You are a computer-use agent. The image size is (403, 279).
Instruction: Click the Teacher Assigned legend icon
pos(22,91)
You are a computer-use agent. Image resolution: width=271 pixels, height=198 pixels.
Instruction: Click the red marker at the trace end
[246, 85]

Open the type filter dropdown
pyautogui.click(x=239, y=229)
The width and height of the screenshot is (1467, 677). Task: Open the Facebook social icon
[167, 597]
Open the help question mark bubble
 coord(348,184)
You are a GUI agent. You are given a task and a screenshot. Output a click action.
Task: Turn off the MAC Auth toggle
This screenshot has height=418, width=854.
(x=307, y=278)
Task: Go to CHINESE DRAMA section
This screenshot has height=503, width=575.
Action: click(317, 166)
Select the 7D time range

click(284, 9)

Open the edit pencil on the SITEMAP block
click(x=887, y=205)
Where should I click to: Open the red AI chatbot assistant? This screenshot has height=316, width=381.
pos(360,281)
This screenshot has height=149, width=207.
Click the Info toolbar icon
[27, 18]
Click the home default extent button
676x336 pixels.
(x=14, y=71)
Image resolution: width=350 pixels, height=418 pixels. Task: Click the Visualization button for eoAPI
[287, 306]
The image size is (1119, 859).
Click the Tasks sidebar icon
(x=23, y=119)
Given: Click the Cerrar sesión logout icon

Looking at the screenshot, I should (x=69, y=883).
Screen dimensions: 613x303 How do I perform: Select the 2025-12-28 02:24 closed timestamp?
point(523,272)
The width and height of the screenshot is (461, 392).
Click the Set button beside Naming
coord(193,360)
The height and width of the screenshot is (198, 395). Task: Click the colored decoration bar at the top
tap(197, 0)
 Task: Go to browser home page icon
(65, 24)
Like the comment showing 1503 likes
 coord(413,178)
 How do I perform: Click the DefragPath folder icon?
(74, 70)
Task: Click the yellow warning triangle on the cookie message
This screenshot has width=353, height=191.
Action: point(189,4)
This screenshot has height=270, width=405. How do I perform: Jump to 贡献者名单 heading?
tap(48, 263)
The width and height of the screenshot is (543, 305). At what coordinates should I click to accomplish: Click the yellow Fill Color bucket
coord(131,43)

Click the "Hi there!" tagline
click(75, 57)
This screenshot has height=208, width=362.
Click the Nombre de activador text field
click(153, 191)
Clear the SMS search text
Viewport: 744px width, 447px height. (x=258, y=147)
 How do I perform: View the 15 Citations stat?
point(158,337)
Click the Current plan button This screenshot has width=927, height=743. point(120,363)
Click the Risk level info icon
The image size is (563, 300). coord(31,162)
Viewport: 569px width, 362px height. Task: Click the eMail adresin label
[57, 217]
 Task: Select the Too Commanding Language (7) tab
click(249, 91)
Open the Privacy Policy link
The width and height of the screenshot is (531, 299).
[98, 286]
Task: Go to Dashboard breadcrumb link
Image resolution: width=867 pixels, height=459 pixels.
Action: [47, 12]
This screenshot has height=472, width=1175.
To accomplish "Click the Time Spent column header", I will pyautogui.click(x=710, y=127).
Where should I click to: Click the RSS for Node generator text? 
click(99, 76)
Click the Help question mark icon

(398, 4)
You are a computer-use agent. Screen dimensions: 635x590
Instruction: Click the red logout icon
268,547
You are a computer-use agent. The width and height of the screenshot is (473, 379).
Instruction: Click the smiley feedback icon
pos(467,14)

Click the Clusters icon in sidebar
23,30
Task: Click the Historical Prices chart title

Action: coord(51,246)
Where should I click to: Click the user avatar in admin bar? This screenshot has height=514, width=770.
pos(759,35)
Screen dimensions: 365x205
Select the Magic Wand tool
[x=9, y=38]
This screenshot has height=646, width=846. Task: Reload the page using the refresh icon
━━━━━━━━━━━━━━━━
> Aim of the exercise
Every line in the listing above that mentions "computer" should be returned.

> Exercise result
You are a computer-use agent. The image size is (403, 279).
You are a computer-use agent. Image resolution: width=271 pixels, height=198 pixels.
You are a computer-use agent. Screen dimensions: 635x590
You are a computer-use agent. The width and height of the screenshot is (473, 379).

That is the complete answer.